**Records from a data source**
▽

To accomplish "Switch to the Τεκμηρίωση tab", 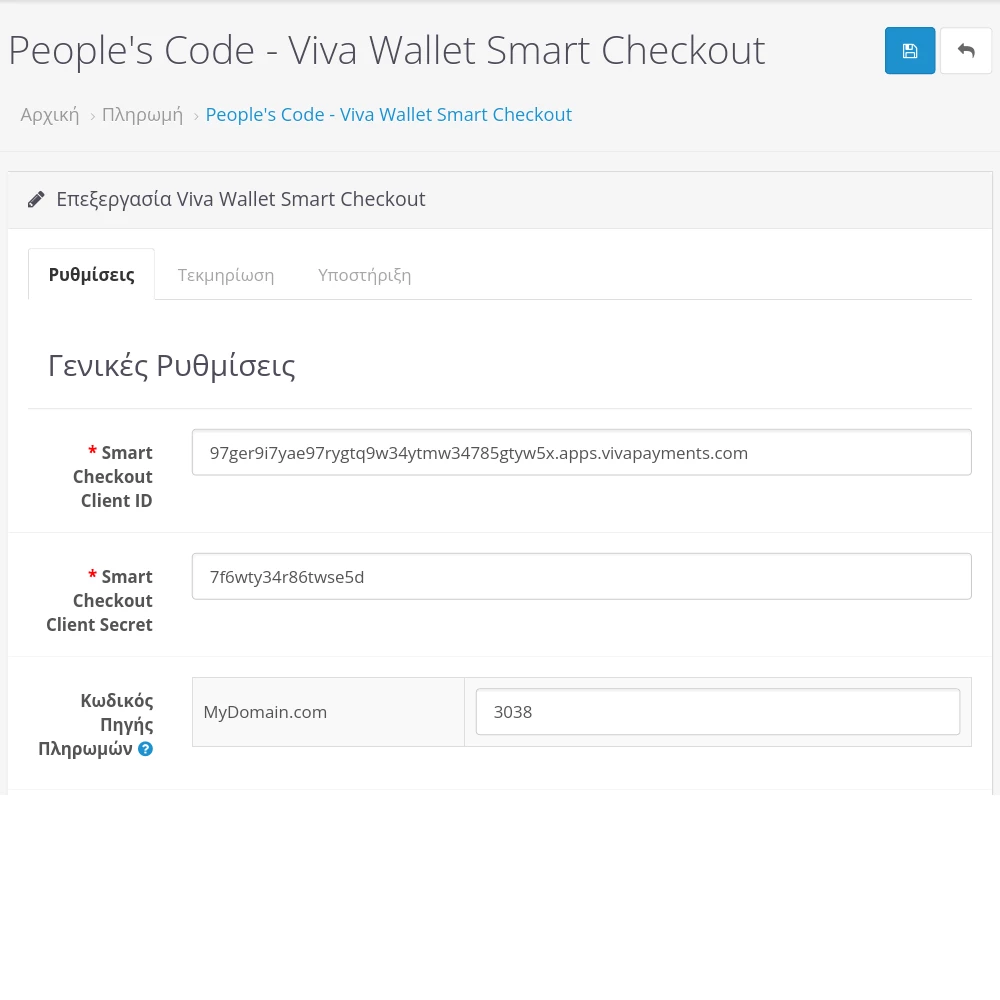I will point(226,275).
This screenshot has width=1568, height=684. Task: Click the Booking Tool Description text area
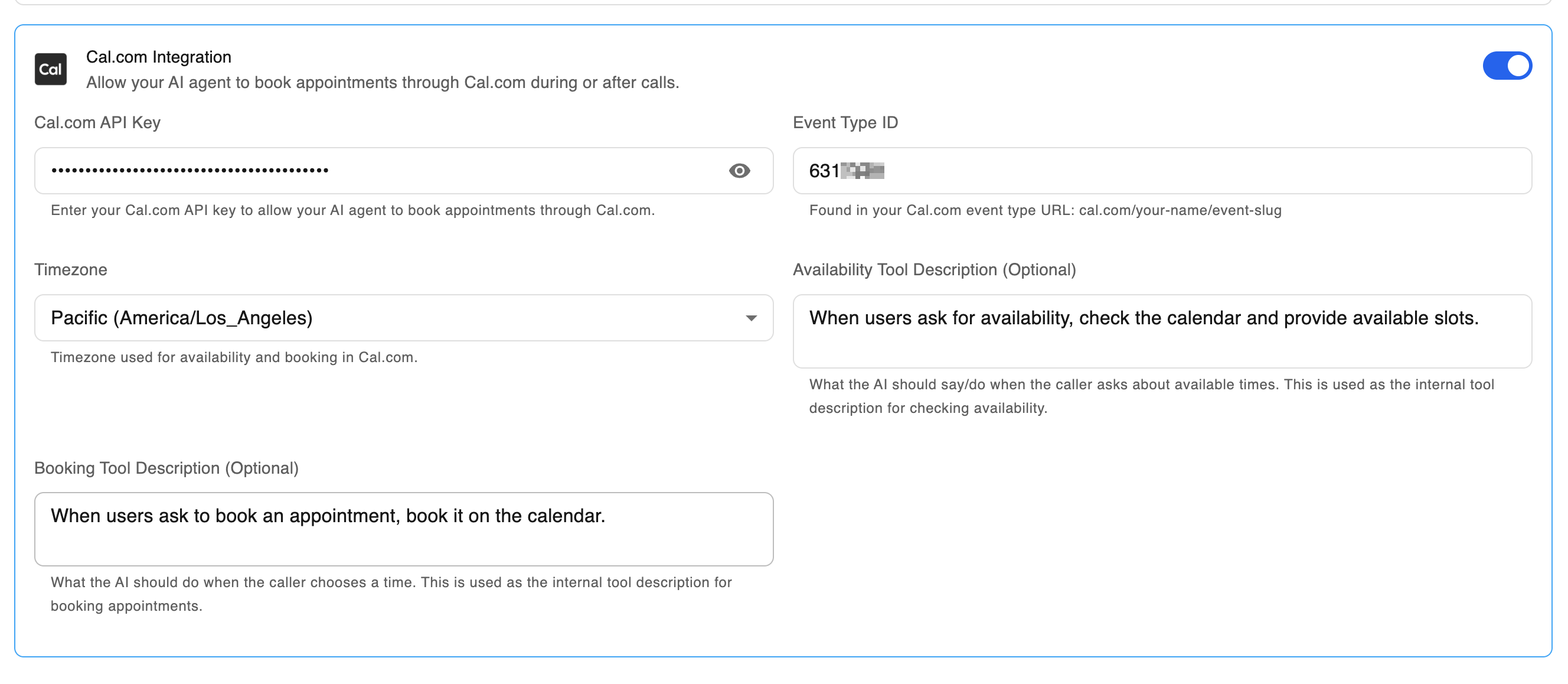coord(404,529)
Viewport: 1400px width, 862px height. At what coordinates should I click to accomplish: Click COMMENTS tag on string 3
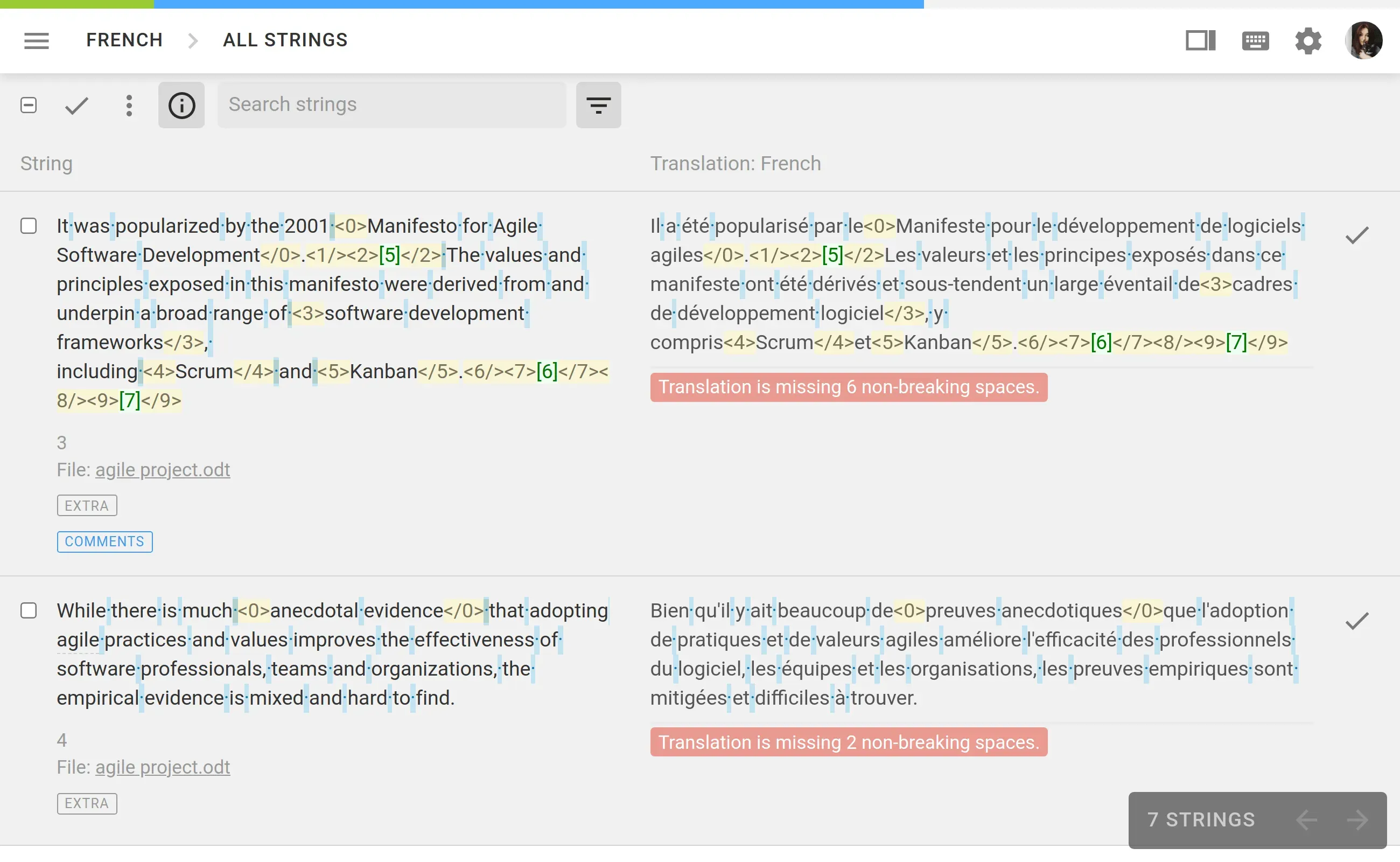pyautogui.click(x=105, y=540)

△

**Your objective**
Count the lines in the material above that contain the word "width", and give only that number.

**Complete answer**
2